## EXERCISE INSTRUCTIONS
Each line of the data below must be reproduced without any change.

## RECORDS TO USE
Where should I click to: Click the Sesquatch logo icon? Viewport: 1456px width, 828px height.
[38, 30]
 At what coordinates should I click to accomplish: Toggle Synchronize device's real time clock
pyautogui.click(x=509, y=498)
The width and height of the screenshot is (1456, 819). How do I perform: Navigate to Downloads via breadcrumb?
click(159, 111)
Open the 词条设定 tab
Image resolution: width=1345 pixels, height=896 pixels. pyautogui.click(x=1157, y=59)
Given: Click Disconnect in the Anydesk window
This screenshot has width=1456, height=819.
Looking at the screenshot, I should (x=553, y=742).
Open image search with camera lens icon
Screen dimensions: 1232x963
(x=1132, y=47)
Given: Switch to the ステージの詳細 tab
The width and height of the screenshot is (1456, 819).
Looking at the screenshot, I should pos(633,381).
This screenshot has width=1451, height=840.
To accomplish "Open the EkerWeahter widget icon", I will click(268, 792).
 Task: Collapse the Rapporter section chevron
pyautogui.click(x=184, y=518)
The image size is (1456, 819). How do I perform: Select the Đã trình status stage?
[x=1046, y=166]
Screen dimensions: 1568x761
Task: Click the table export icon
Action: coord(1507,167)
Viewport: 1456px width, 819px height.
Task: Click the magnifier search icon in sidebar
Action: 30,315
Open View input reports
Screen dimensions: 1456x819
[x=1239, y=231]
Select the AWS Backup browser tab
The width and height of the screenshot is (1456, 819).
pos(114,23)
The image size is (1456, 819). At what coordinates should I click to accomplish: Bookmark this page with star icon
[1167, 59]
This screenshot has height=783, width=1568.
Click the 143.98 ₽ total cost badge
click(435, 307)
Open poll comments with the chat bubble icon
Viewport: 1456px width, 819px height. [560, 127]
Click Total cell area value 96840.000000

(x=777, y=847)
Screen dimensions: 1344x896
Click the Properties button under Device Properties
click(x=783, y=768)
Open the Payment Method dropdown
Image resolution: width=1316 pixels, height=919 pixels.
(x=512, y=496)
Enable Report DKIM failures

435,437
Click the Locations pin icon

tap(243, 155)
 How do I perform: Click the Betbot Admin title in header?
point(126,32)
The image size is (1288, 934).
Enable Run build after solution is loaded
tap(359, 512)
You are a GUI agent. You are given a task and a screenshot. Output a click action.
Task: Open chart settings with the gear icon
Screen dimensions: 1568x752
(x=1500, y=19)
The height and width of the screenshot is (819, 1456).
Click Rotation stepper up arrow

## RESULT BELOW
Where should I click to: Click the Sesquatch logo icon? Viewport: 1456px width, 828px height.
[38, 30]
 At what coordinates should I click to accomplish: Toggle Synchronize device's real time clock
pyautogui.click(x=509, y=498)
The width and height of the screenshot is (1456, 819). How do I perform: Navigate to Downloads via breadcrumb?
click(159, 111)
Open the 词条设定 tab
Image resolution: width=1345 pixels, height=896 pixels. pyautogui.click(x=1157, y=59)
Given: Click Disconnect in the Anydesk window
This screenshot has width=1456, height=819.
Looking at the screenshot, I should (x=553, y=742).
Open image search with camera lens icon
Screen dimensions: 1232x963
(x=1132, y=47)
Given: Switch to the ステージの詳細 tab
The width and height of the screenshot is (1456, 819).
Looking at the screenshot, I should pos(633,381).
This screenshot has width=1451, height=840.
To accomplish "Open the EkerWeahter widget icon", I will click(268, 792).
 Task: Collapse the Rapporter section chevron
pyautogui.click(x=184, y=518)
The image size is (1456, 819). How do I perform: Select the Đã trình status stage?
[x=1046, y=166]
Screen dimensions: 1568x761
Task: Click the table export icon
Action: coord(1507,167)
Viewport: 1456px width, 819px height.
Task: Click the magnifier search icon in sidebar
Action: 30,315
Open View input reports
Screen dimensions: 1456x819
[x=1239, y=231]
Select the AWS Backup browser tab
The width and height of the screenshot is (1456, 819).
pos(114,23)
The image size is (1456, 819). At what coordinates should I click to accomplish: Bookmark this page with star icon
[1167, 59]
This screenshot has height=783, width=1568.
Click the 143.98 ₽ total cost badge
click(435, 307)
Open poll comments with the chat bubble icon
Viewport: 1456px width, 819px height. [560, 127]
Click Total cell area value 96840.000000

(x=777, y=847)
Screen dimensions: 1344x896
Click the Properties button under Device Properties
click(x=783, y=768)
Open the Payment Method dropdown
Image resolution: width=1316 pixels, height=919 pixels.
(x=512, y=496)
Enable Report DKIM failures

435,437
Click the Locations pin icon

tap(243, 155)
 How do I perform: Click the Betbot Admin title in header?
point(126,32)
The image size is (1288, 934).
Enable Run build after solution is loaded
tap(359, 512)
You are a GUI agent. You are given a task and a screenshot. Output a click action.
Task: Open chart settings with the gear icon
Screen dimensions: 1568x752
(x=1500, y=19)
The height and width of the screenshot is (819, 1456).
Click Rotation stepper up arrow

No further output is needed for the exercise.